Поэтический язык Марины Цветаевой - Людмила Владимировна Зубова
Шрифт:
Интервал:
Закладка:
Стихотворение «О слезы на глазах!..» написано в год возвращения Цветаевой из эмиграции. Это возвращение, с одной стороны, реализовало стремление вырваться из общего в то время для Европы движения вниз по теченью спин[82], с другой стороны, стало актом отречения от того, что казалось главнее главного – отречения от возможности независимого бытия отверженного поэта ради общей судьбы со своими близкими, вернувшимися в СССР.
В поэтических произведениях Цветаевой встречаются весьма разнообразные причастные образования от глагола быть, как лексически и грамматически нормативные для современного русского языка (бывший, небывший, будущий), так и ненормативные: сохраняющее глагольность – сущий, краткие – сущ, равносущ, будущ, аналитически образованное причастие будущего времени имеющему быть рожденным. Сам факт сравнительной частотности окказиональных форм по отношению к общему числу причастий говорит об осознанном внимании поэта к этой части речи и о том, что содержание высказываний требовало языкового сдвига.
Действительное причастие настоящего времени сущий, утратив глагольность, в современном русском языке выступает только как прилагательное со значением ‘настоящий, подлинный, истинный’ (сущая правда) или как существительное (всё сущее).
Цветаева употребляет слово сущий как причастие в трагедиях на античные сюжеты – «Ариадна» (ниже – пример 1) и «Федра» (пример 2) – в произведениях, изобилующих стилевыми архаизмами, в стихотворении «С этой горы, как с крыши…», где символика также связана с античной культурой – образами из произведений Гомера (пример 3). Слово с корнем -сущ– встретилось в лирических стихотворениях вне стилизации (примеры 4, 5, 6).
1. Прорицатель
‹…›
Жив! Не сожжен, а жгущ,
Бьющ – тако огнь пурпурный
Лемноса. Старец, сущ –
Сын твой! Не горстку в урне… –
(III: 623);
2. Ипполит
‹…›
Сон мне
Снился. Тмящая мне всех жен
Сущих – мать посетила сон
Мой. Живущая в мне одном
Госпожа посетила дом
Свой. Се – урна ее золе!
Дом единственный на земле
(III: 640);
3. От очевидцев скрою
В тучу! С золою съем.
…С этой горы, как с Трои
Красных – стен.
Страсти: хвала убитым,
Сущим – срам.
Так же смотрел на битву
Царь – Приам
(II: 222);
4. Шестикрылая, ра – душная.
Между мнимыми – ниц! – сущая,
Не задушена вашими тушами
Ду – ша
(II: 164);
5. Ибо в призрачном доме
Сем – призрак ты, сущий, а явь –
Я, мертвая…
(II: 183);
6. В мире, где всё –
Плесень и плющ,
Знаю: один
Ты – равносущ
Мне
(II: 238).
Примеры 1–5 обнаруживают общую закономерность: и в стилизации, и вне ее слово сущий является членом важных семантических оппозиций. Оно противопоставлено слову мертвый или его синонимам: в первом примере речь идет о мнимой смерти Тезея, в которую поверил его отец, во втором – об умершей матери Ипполита, в третьем эксплицитно выражена оппозиция убитым – сущим, в пятом – сущий – мертвая. В четвертом контексте слово сущая противопоставлено слову мнимыми, говорится, что душа осталась живой, в шестом примере равносущность героя и героини выступают в мире, где всё – плесень и плющ, т. е. оппозиция сущее – мертвое (‘неподлинное’) имеется и здесь и в целом последовательно отражена при всех употреблениях с этим вариантом корня.

# ИСХОДНЫЕ ДАННЫЕ:
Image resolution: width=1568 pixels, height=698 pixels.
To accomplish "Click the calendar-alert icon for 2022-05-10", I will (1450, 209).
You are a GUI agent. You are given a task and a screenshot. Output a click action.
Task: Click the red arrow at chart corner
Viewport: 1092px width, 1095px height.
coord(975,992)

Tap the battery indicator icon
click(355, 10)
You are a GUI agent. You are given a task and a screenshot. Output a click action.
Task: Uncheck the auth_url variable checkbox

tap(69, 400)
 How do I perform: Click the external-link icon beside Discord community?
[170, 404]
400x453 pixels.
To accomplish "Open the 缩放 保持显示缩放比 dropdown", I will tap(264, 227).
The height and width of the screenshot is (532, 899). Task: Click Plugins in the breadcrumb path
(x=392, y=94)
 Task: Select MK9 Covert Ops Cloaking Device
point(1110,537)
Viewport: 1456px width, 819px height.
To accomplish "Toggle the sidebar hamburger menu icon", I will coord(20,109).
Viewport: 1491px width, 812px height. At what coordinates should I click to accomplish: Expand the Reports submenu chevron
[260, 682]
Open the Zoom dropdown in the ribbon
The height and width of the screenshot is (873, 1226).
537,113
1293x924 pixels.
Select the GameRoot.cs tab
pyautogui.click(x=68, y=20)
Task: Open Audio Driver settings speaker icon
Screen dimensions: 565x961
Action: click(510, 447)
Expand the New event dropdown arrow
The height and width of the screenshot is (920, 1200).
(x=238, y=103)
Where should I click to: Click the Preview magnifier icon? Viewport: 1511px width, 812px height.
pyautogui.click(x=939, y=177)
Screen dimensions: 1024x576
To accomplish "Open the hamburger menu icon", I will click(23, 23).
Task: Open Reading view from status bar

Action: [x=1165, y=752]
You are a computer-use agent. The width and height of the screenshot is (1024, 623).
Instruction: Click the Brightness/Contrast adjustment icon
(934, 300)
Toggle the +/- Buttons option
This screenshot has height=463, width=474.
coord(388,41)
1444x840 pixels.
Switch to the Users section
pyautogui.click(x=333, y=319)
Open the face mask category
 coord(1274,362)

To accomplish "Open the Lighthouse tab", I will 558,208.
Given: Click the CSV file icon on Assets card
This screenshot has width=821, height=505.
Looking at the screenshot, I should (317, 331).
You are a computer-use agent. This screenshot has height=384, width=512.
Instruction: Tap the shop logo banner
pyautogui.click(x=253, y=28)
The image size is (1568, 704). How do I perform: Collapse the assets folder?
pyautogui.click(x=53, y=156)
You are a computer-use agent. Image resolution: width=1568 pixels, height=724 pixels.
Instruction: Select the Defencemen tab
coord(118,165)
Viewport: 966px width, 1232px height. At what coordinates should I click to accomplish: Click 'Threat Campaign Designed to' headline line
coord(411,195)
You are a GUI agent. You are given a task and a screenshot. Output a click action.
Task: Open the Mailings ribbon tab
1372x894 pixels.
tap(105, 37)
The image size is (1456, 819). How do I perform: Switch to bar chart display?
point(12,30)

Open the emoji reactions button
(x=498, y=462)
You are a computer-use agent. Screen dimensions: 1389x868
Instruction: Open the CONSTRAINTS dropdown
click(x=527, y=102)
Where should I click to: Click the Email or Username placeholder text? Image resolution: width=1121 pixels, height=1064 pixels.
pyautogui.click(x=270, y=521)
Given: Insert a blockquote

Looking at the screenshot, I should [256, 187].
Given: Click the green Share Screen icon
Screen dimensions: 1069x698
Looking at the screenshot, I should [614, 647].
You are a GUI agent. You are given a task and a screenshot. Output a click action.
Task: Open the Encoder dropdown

# ЗАДАНИЕ:
Продолжите текст о причастных формах глагола «быть» в стихах Цветаевой, начав сразу после его последнего предложения.

# РЕЗУЛЬТАТ ВЫПОЛНЕНИЯ:
Противопоставление сущий – мертвый оказывается в поэзии Цветаевой предпочтительнее противопоставления живой – мертвый: ее понятие жизни, причем вовсе не бездуховной и не обывательской, а жизни напряженной, страстной, почти всегда рангом ниже, чем понятие бытия. Исключения составляют, пожалуй, только самые ранние стихи и самые поздние – «Тоска по родине. Давно…», «О слезы на глазах!..». В эссе «Наталья Гончарова» Цветаева прямо указывает на ограниченность понятия «жить» и на абсолютный характер понятия «быть»: «Из ущелья дует. Кажется, что на конце его живет ветер, бог с надутыми щеками. Ветер – живет, может ли ветер жить, жить – это где-нибудь, а ветер везде, а везде – это быть. Но есть места с вечным ветром…» (IV: 65).
Цветаева как бы постоянно подвергает проверке смысл слова сущий, связывая его то с понятием физической жизни (примеры 1, 2, 5), то с понятием физической смерти и освобождения духа от плоти (пример 4). Так, в контексте 2 именно умершая мать Тезея – Тмящая мне всех жен / Сущих – мать посетила сон, т. е. ‘в смысле абсолютного вневременного бытия превосходящая всех живых’; в контексте 3 также утверждается превосходство убитых воинов над живыми (Страсти: хвала убитым, / Сущим – срам); в стихотворении «Душа» (пример 4) говорится об отделении души от тела, о вознесении ее «в лазурь», в этом контексте лирическая героиня и названа сущей между мнимыми, т. е. живущими. В пятом контексте предельно ясно и афористично выражена связь слова мертвая с понятием высшим по отношению к сущему как к живому.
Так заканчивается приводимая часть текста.